Writer's picture: Ty TzavrinouTy Tzavrinou

Updated: Jan 21

I love crowded rooms. I love sitting in the corners of bustling environments, lounging on cushioned chairs with a cocktail on the table, a notepad and pen to hand, and a Dictaphone ahead of me. I love the slow burn of low lighting, stylish interiors, and walls of photographs and interesting objects. I love rooms of people, noise, art, and music. Congested rooms that record the velocity of life.
 
The Dictaphone might appear as an unusual device to cart around and isn’t usually seen on the tables of trendy hangouts. Nonetheless, it’s a good companion when these moods of solitude strike. Writers are funny creatures, after all. Largely introverted and voyeuristic, we spend much of our time lost within a secret world. So much so that sometimes it takes a genuine effort to leave. But for inspiration, when we walk the narrow fence between being introverted and voyeuristic, and extraverted and social, the use of a Dictaphone can be a great tool to capture the atmospheric thoughts that become lost between moments of disconnection.
 
I haven’t always loved sitting in crowded places alone. It didn’t seem cool when I was younger.
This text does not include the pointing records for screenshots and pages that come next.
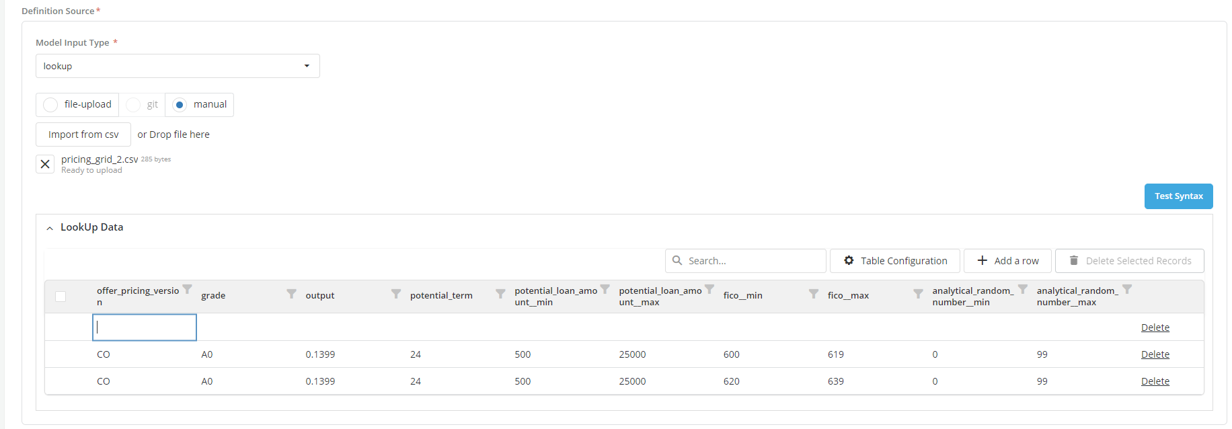Screen dimensions: 1232x429
Task: Click filter icon on grade column
Action: 291,294
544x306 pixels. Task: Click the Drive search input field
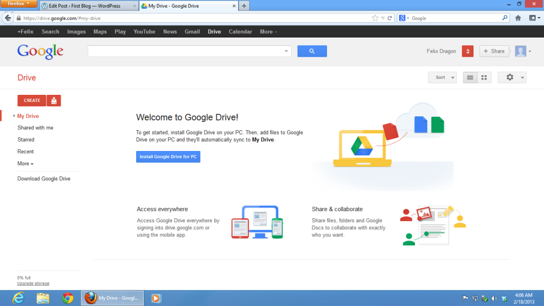[185, 51]
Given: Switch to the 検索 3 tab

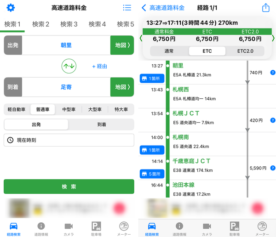Looking at the screenshot, I should (69, 24).
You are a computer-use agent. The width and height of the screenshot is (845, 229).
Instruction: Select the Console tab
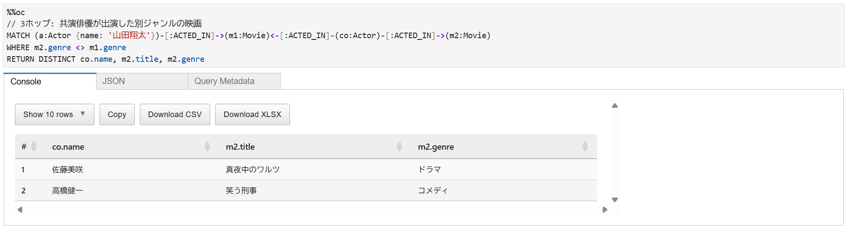coord(50,81)
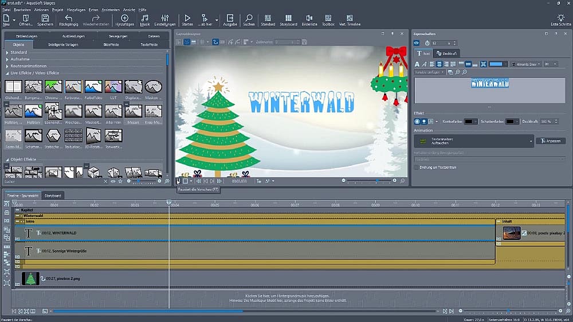The image size is (573, 322).
Task: Enable Drehung um Textzentrum checkbox
Action: 417,168
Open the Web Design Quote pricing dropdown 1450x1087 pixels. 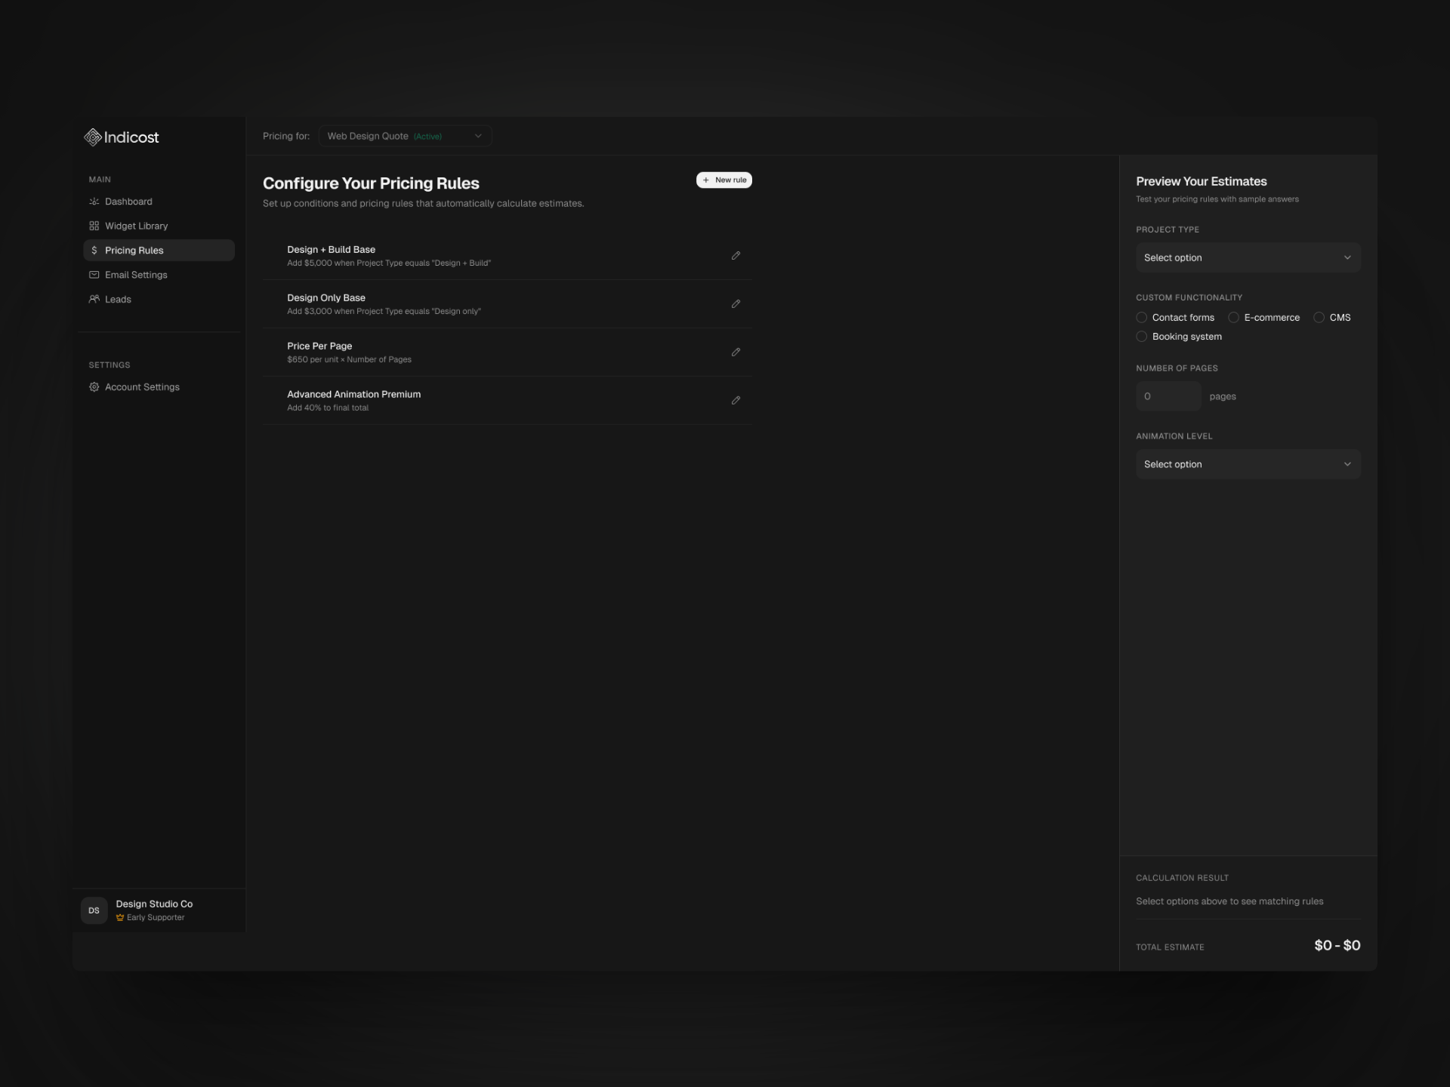coord(405,136)
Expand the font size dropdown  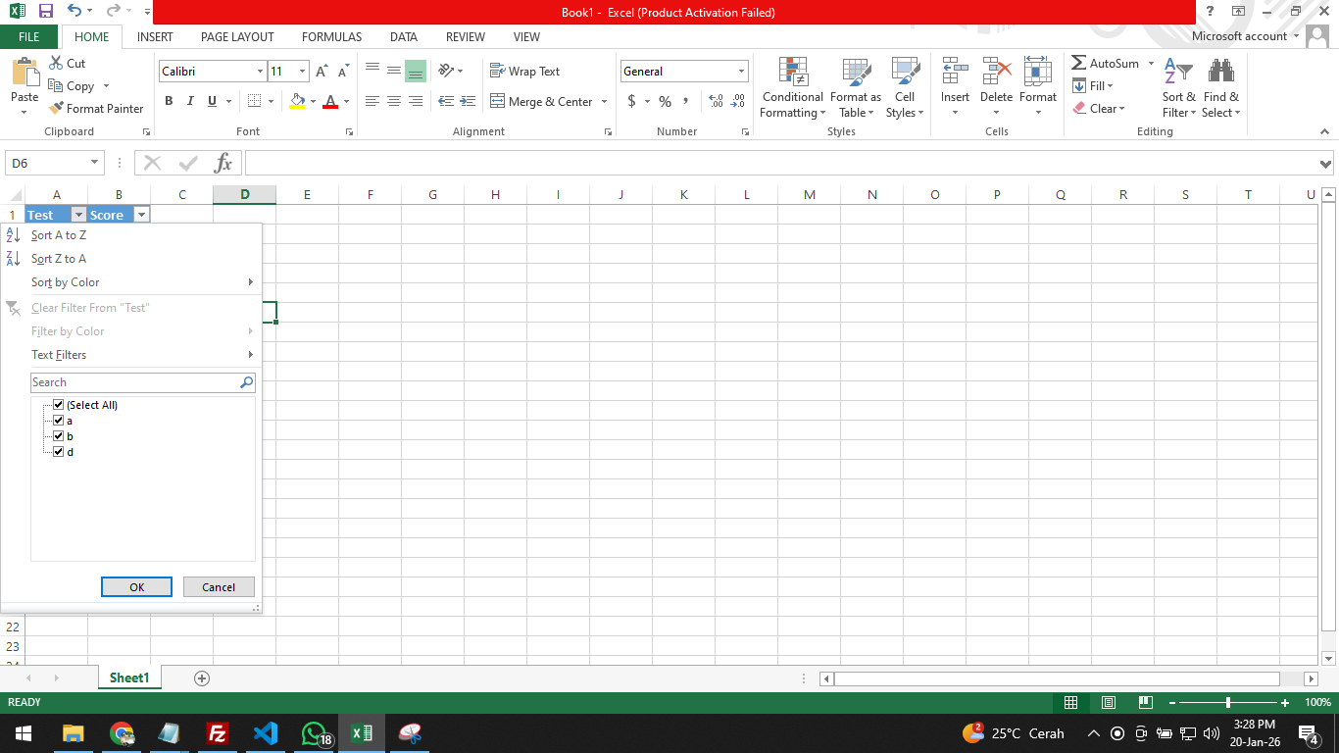click(302, 72)
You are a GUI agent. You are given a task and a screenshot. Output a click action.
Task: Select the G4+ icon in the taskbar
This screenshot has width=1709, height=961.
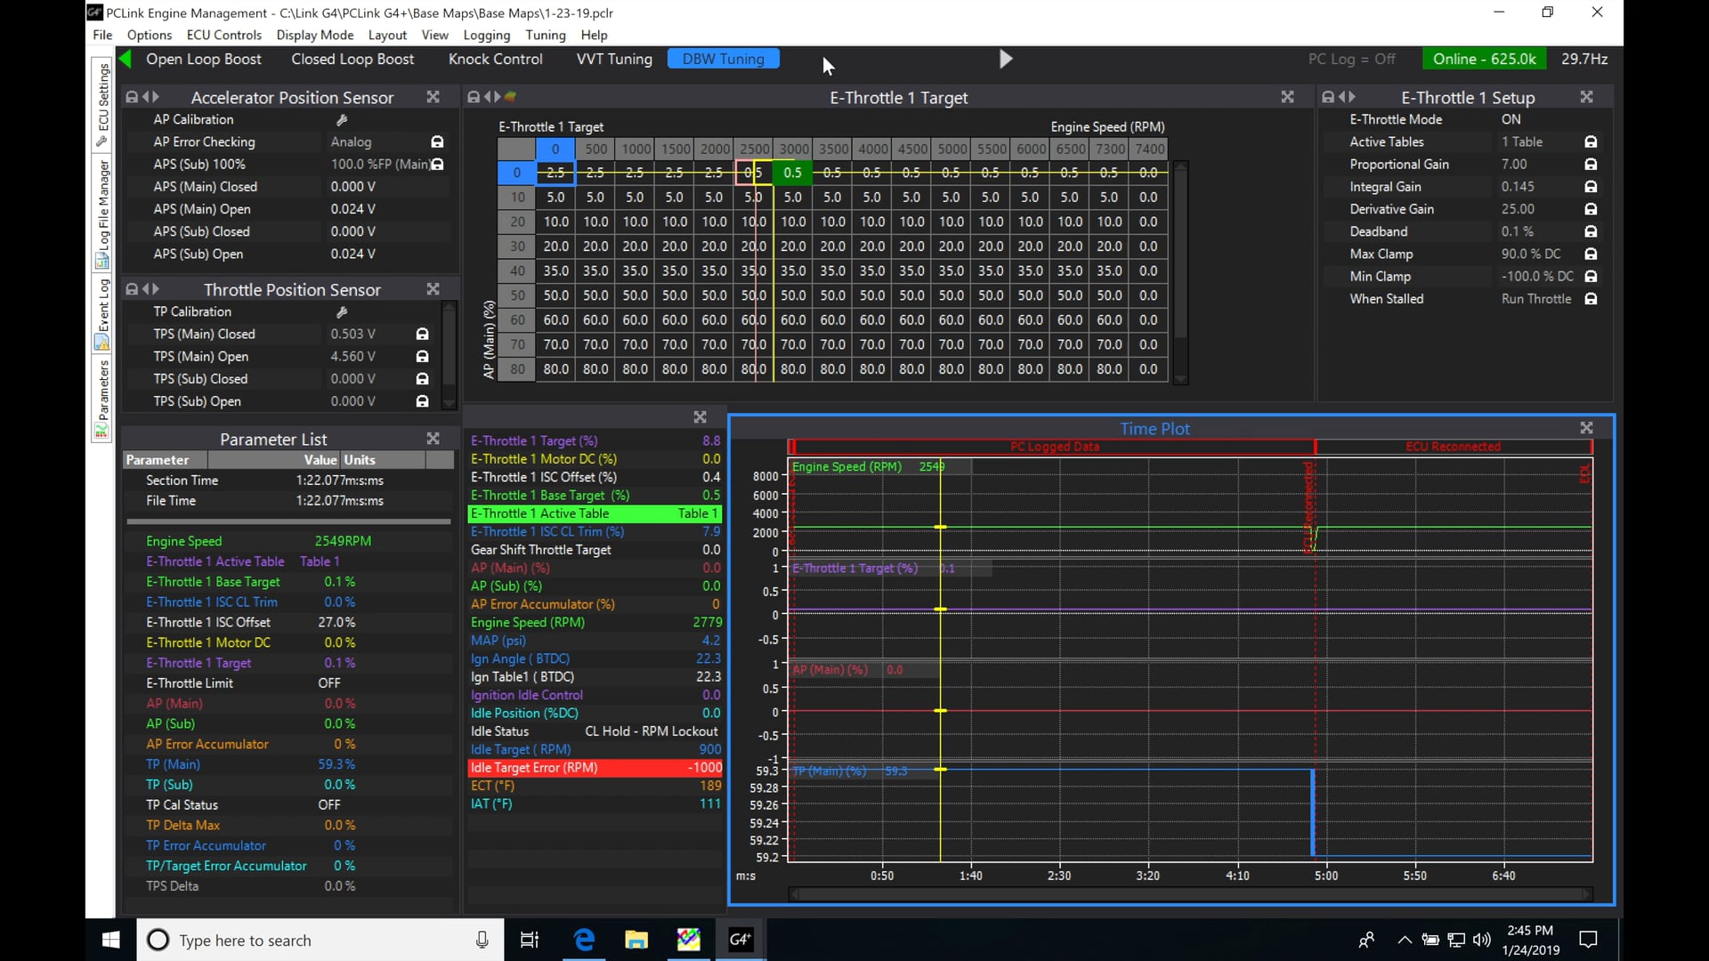pyautogui.click(x=741, y=940)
In those earlier years when I needed time alone, I’d opt to go somewhere passable for an art and fashion student; vogueish fashion museums, art galleries, trending exhibitions, underground record shops, and vintage flea markets. Back then, my authenticity bubbled beneath the peer pressure of societal expectations and cultural norms, and although I never truly understood why being me was so wrong in the eyes of so many, I did try to shrink myself into small, labeled boxes. Thankfully, I never fit.
 
During those wonderfully introverted days when I’d lose time pandering to myself in London’s arty districts, roaming and musing in rooms of high ceilings and provocative installations, I’d feel an awe-inspiring sense of revelation. An embodiment of power that surged through me. The exhibitions would propel rockets of vision into me, provoking reactions, formulating ideas, and most poignantly, demanding to know when I’d be brave enough to be unapologetically me. In truth, having “me time” in these visionary havens was like going home after an exceedingly long time away in exile.  
 
Nowadays, not only am I unapologetically, crudely, outspokenly - and some may say obnoxiously – “me” but I’m unbashful about being a semi-introvert who enjoys extended periods alone. My Dictaphone and I have seen each other throughout the decades. My first adventure with it was to take it to London’s Brick Lane. Brick Lane, for those who might not know, is an excitingly chaotic environment of overlapping cultures and lifestyles in the East End. When my professor assigned me my Dictaphone, insisting that I should use it to create a self-reflecting project, I had just lost my aunt Mae. The grief was incomparable and suddenly, I found comfort in the distraction of Brick Lane’s noise. To be too distracted to think or feel was an absolute gift back then.
 
Sadly, I no longer have those recordings. I deleted them once I was healthier in my journey of bereavement. Recording myself alone in a crowded room, slightly drunk and getting drunker, rolling bitterness over the hard lump within my throat, would have made a cathartic art project, just as my professor proposed. Today, most of my digitalized thoughts are happy, curious, exploratory, or indifferent. Some of the recordings are extraordinary to listen to because the disembodied voice doesn’t always sound as if it’s my own. The ideas sound foreign too; extraterrestrial and far-reaching. Sometimes, I just sit there stunned, listening intently, hanging off every word articulated. Sometimes the ideas seem too big for me to carry to fruition. Nevertheless, I always accept the challenge and execute it like a true matriarch.
 
All alone in a crowded room is where I sometimes long to be. Dictaphone. Noises. Sensations. Vibrations. Reflections. I love overcrowded rooms, sitting in the crooks of humming settings, with a creamy drink on the table, a notepad and pen, and a Dictaphone.